Wolfson housed his collection in the Washington Storage Building in Miami Beach, a 1926 Mediterranean Revival warehouse, but after amassing thousands of objects he outgrew the space. After years of being its most important tenant, he purchased the building 1985 and in 1992 expanded and renovated it to become a seven-story, 56,000-square-foot facility. In 1997 Wolfson donated the collection and the building to Florida International University.
In 1986 Wolfson founded the Wolfsonian Foundation for Decorative and Propaganda Arts, the organization that originally published The Journal of Decorative and Propaganda Arts, acclaimed for its scholarly essays on late 19th to mid-20th century visual culture. The Journal is now published by The Wolfsonian–Florida International University; its 25th and most recent issue is devoted to examining the large American hotel of that era.
Born in Miami in 1939, Wolfson is president of The Wolfson Initiative, Washington Storage Company Inc., and the international investment firm Novecento Corp.
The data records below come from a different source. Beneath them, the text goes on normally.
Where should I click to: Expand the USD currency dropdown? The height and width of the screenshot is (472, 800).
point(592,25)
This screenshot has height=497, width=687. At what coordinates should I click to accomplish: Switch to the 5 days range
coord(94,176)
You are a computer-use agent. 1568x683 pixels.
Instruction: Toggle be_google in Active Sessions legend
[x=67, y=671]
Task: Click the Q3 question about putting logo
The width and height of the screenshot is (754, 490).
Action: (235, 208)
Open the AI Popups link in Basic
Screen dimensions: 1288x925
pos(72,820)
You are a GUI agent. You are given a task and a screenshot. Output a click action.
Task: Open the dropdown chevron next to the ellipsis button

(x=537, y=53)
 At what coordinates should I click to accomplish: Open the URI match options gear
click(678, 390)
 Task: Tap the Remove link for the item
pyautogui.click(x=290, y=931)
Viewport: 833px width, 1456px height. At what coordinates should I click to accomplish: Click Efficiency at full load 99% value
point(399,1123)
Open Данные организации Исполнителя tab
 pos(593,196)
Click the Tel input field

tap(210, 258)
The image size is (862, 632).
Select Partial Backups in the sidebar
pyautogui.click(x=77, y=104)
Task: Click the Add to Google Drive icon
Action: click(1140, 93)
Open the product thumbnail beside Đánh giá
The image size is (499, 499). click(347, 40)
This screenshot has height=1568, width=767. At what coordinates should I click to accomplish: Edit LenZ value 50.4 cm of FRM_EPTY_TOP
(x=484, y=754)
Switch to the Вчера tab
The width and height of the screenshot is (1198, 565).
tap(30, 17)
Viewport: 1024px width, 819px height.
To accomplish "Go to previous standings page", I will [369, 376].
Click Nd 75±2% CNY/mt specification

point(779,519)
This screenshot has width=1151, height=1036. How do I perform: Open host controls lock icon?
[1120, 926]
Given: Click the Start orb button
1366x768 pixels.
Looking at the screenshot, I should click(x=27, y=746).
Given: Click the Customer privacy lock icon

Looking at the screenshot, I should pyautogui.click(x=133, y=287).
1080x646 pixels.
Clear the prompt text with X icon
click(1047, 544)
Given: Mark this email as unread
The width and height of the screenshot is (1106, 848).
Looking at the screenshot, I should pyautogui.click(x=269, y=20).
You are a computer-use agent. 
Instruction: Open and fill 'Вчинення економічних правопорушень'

He is chairman of The Wolfsonian-FIU Advisory Board, and is a member of the Florida International University Board of Directors. He also sits on the boards of several civic and philanthropic organizations in South Florida and around the world, with an emphasis on education. Wolfson is a member of the International Council of the Museum of Modern Art, New York. Serves on the Chairman’s Circle of the American Friends of the Louvre, New York. He is also a member of the International Council of Les Arts Décoratifs in Paris, France.
A graduate of Princeton University, Mr. Wolfson serves on the advisory council of the Department of Comparative Literature. He is also a member of the advisory council of the Paul N. Nitze School of Advanced International Studies, Johns Hopkins University Bologna Center.
Wolfson is a trustee for the Mitchell Wolfson Sr. Foundation, and the Mitchell Wolfson Family Foundation (which supports and maintains the Audubon House and Gardens in Key West, Florida).
He graduated from Princeton University in 1963 with a degree in comparative literature and remains involved on the advisory council of Princeton’s Comparative Literature department. He also received a master’s degree in international relations from Paul N. Nitze School of Advanced International Studies, Johns Hopkins University Bologna Center.